[Given data — start]

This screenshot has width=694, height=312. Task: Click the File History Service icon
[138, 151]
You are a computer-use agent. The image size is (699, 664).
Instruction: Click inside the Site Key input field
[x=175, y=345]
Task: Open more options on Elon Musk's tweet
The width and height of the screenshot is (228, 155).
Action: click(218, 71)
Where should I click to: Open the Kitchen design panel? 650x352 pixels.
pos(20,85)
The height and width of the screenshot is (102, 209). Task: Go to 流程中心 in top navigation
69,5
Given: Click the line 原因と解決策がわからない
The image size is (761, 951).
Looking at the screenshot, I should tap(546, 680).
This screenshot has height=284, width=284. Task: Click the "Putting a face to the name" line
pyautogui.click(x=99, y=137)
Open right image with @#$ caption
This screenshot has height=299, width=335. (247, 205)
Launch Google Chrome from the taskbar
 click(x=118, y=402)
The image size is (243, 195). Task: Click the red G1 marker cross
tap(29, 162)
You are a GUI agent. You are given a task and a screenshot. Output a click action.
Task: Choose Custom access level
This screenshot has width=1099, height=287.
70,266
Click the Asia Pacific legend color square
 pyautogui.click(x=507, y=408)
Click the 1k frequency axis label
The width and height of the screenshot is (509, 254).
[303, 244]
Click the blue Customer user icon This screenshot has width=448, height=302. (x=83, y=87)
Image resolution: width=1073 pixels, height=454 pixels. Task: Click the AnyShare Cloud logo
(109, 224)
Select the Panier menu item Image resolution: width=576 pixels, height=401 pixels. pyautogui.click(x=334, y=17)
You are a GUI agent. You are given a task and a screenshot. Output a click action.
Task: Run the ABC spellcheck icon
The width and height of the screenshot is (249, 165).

[Given data — finish]

## [Task objective]
Repeat the data precisely, reproducing every entry.

## [Written response]
This screenshot has width=694, height=312. Task: Click the File History Service icon
[138, 151]
You are a computer-use agent. The image size is (699, 664).
Instruction: Click inside the Site Key input field
[x=175, y=345]
Task: Open more options on Elon Musk's tweet
The width and height of the screenshot is (228, 155).
Action: click(218, 71)
Where should I click to: Open the Kitchen design panel? 650x352 pixels.
pos(20,85)
The height and width of the screenshot is (102, 209). Task: Go to 流程中心 in top navigation
69,5
Given: Click the line 原因と解決策がわからない
The image size is (761, 951).
Looking at the screenshot, I should tap(546, 680).
This screenshot has height=284, width=284. Task: Click the "Putting a face to the name" line
pyautogui.click(x=99, y=137)
Open right image with @#$ caption
This screenshot has height=299, width=335. (247, 205)
Launch Google Chrome from the taskbar
 click(x=118, y=402)
The image size is (243, 195). Task: Click the red G1 marker cross
tap(29, 162)
You are a GUI agent. You are given a task and a screenshot. Output a click action.
Task: Choose Custom access level
This screenshot has width=1099, height=287.
70,266
Click the Asia Pacific legend color square
 pyautogui.click(x=507, y=408)
Click the 1k frequency axis label
The width and height of the screenshot is (509, 254).
[303, 244]
Click the blue Customer user icon This screenshot has width=448, height=302. (x=83, y=87)
Image resolution: width=1073 pixels, height=454 pixels. Task: Click the AnyShare Cloud logo
(109, 224)
Select the Panier menu item Image resolution: width=576 pixels, height=401 pixels. pyautogui.click(x=334, y=17)
You are a GUI agent. You are given a task and a screenshot. Output a click action.
Task: Run the ABC spellcheck icon
The width and height of the screenshot is (249, 165).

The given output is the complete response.